Bu yanıt karşısında kafa karışıklığı bitmişti. Süsskind genç paşaya,

‘Siz ekselanssınız’ dedi. Gezinin sonuna dek bir daha yaş konusunu açmayacak ve Mustafa Kemal’e büyük bir saygıyla yaklaşacaktı.

Mareşal Paul von Hindenburg


Alman orduları komutanı, Mareşal Paul von Hindenburg ise Mustafa Kemal’den tam 34 yaş büyüktü. 15 Aralık 1917’de yazı dizisinin konusu olan Almanya’daki seyahat sırasında tanışan, aralarında bir kuşak fark olan bu iki komutanın ikisi de 10 yıla kalmaz ülkelerinin en büyük yöneticisi, cumhurbaşkanı olacaklardı.

Seyahat sırasında başlayan dostluk iki ülke arasındakilere de yansıyacaktı.

Almanya ve Türkiye…

Kayzer II. Wilhelm tahtı bıraktı, tarafsız bir ülke olan Hollanda’ya sığınırken, Mareşal Hindenburg emekli olup, köşesine çekilecekti.
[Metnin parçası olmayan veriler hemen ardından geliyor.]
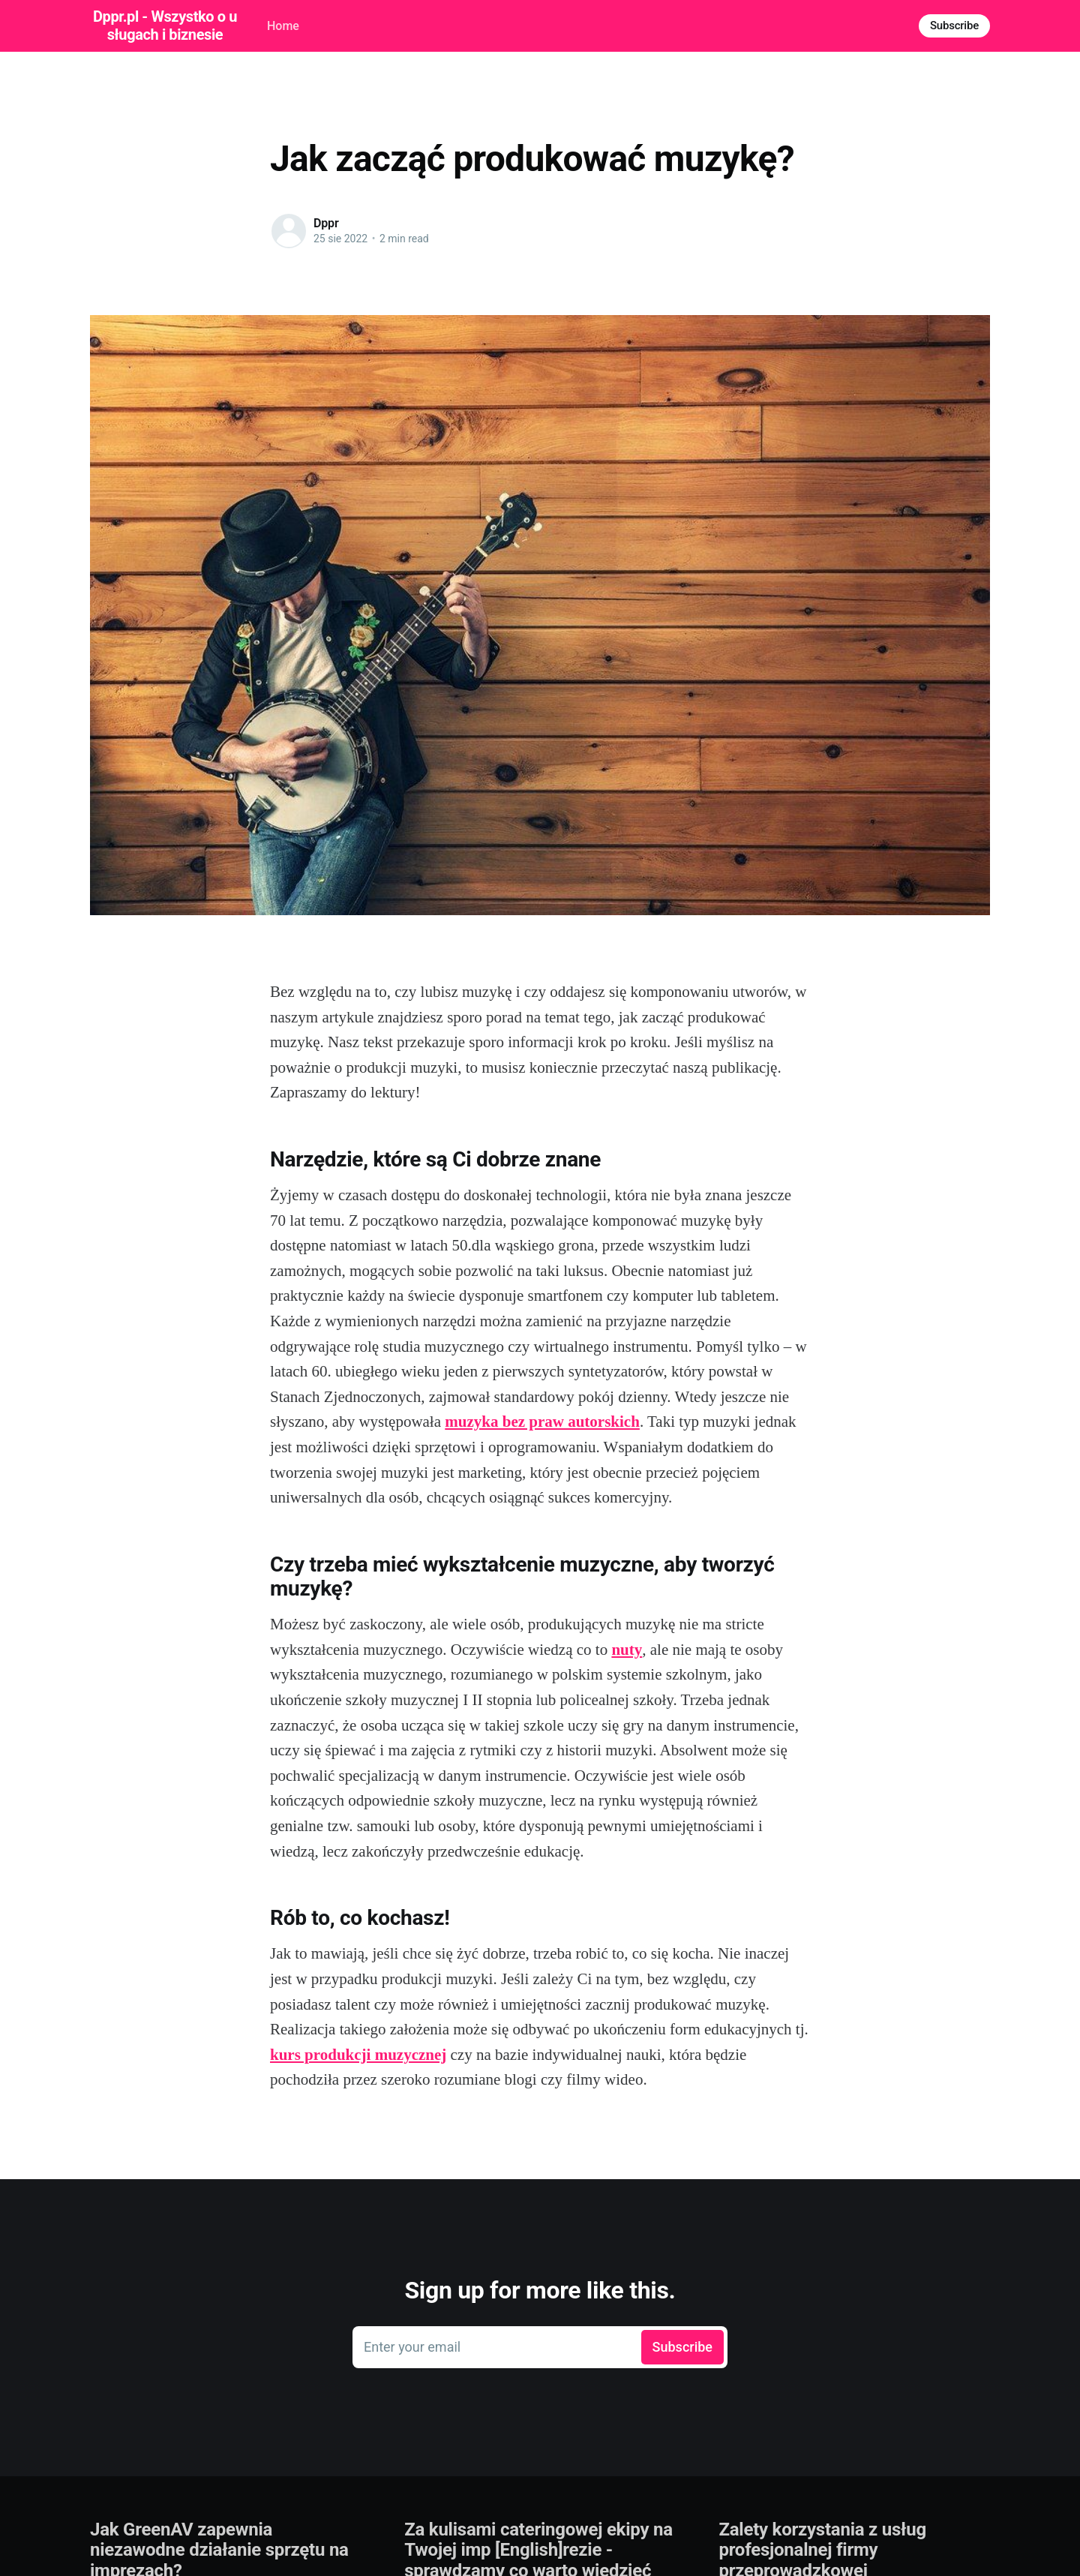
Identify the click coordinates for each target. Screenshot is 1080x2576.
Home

Hindenburg ile karşılaştırıldığında Mustafa Kemal Paşa’nın yaptıkları tam ters yöndeydi. Birliği bırakmamakta ısrar ediyordu. Dört koldan işgallerde tam önüne denk gelen İngilizlerin Anadolu’ya ayak basmaları durumunda ateşle karşılık vereceğini İstanbul Hükümeti’ne bildiriyordu. O sıralarda işgalcilerin kuklası haline gelen İstanbul Hükümeti, işgale karşı geleceğini düşündüğü tüm yetkili kişiler gibi Mustafa Kelam Paşa’yı İstanbul’a çağırdı.
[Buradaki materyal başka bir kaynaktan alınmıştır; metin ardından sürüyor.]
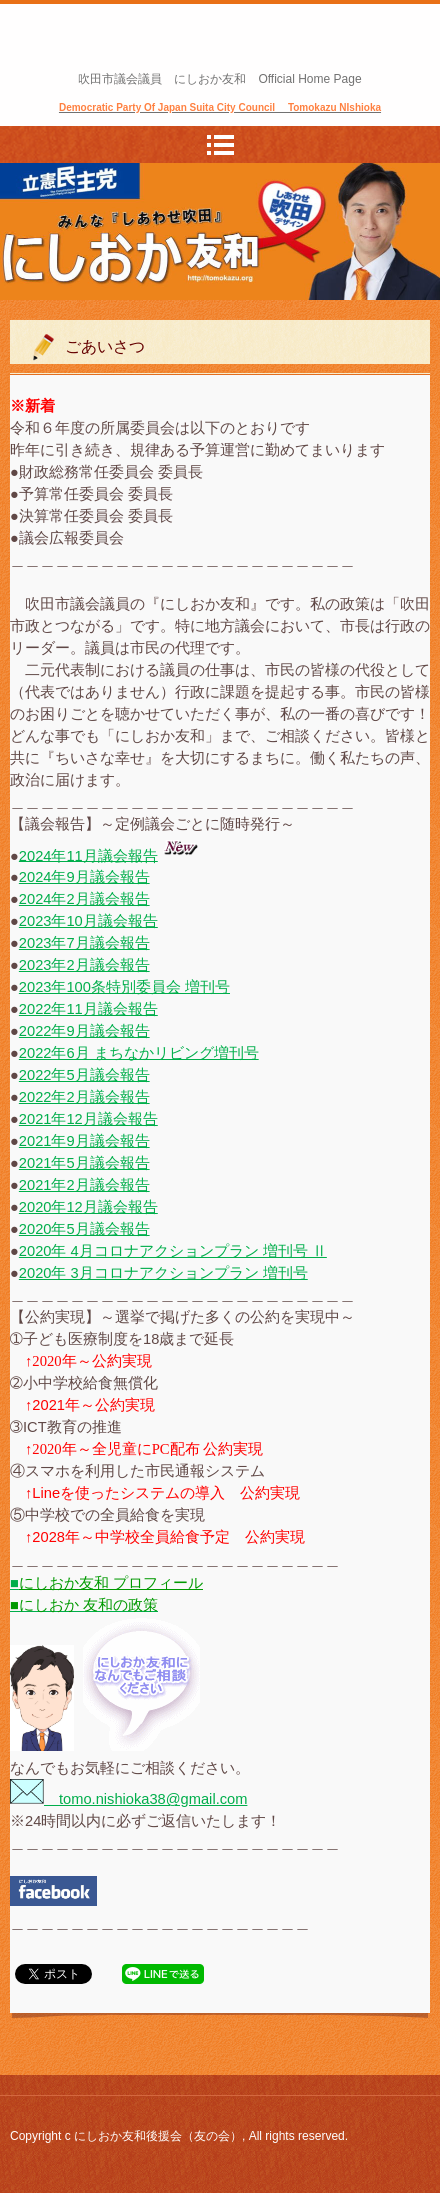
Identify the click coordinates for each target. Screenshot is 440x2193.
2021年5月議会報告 (84, 1163)
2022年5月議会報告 (84, 1075)
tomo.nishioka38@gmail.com (128, 1799)
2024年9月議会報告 (84, 877)
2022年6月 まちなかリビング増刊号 (139, 1053)
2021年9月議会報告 (84, 1141)
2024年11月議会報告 (88, 855)
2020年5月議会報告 (84, 1229)
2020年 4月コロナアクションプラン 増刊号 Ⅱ (173, 1251)
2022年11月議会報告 (88, 1009)
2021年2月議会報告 (84, 1185)
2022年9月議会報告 (84, 1031)
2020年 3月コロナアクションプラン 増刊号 (163, 1273)
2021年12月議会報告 (88, 1119)
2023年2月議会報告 (84, 965)
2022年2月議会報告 (84, 1097)
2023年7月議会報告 (84, 943)
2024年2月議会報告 (84, 899)
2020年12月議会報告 (88, 1207)
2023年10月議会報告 (88, 921)
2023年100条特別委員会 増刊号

1919 başlarında Weimer Cumhuriyeti kuruldu. Friedrich Ebert cumhurbaşkanı oldu.

Aynı yılın Mayıs ayında Mustafa Kemal Paşa ise Türk tarihinin en ünlü vapur yolculuğuna çıkacaktı. Ünlü diyorum, hangi Türk’e sorsanız, vapurun ismini de Samsun’a varış tarihi de bilir!

Vapurun Samsun’a vardığın gün, Milli Mücadele de başlamıştır artık. Türk milleti, genç yaşta yaptıklarıyla gezide Almanları kendine hayran bırakan Mustafa Kemal Paşa ile savaşta yapacaklarıyla, dünyayı kendine hayran bırakacaktı. Almanlar kayıtsız şartsız silahlarını teslim ederken, Mustafa Kemal Paşa, Almanya seyahati öncesine denk gelen zamanda bıraktığı birliğin silahlarını teslim etmemesini sağlamış, birliklerini dağıtmamıştı. Hatta bunun en kısa vadede faydası, İngilizlerin Torosları aşamaması olarak tarihe yazılacaktı…

Konun ana fikri gereği destan yazılan zamanları geçip, 1923’e gelelim…

Almanya seyahatinin genç paşası Osmanlı’nın yerine kurulan Türkiye Cumhuriyet’inin cumhurbaşkanı oldu. Çok geçmeden, Atatürk’ten 2 yıl sonra da Hindenburg Almanya’nın cumhurbaşkanı oldu.

Hindenburg, cumhurbaşkanı olduğu gün, Almanya seyahati günlerinden beri tanıdığı Atatürk’e sevgisini hürmetlerini bildiren mektup yazar, Atatürk de aynı şekilde ona yanıt verir.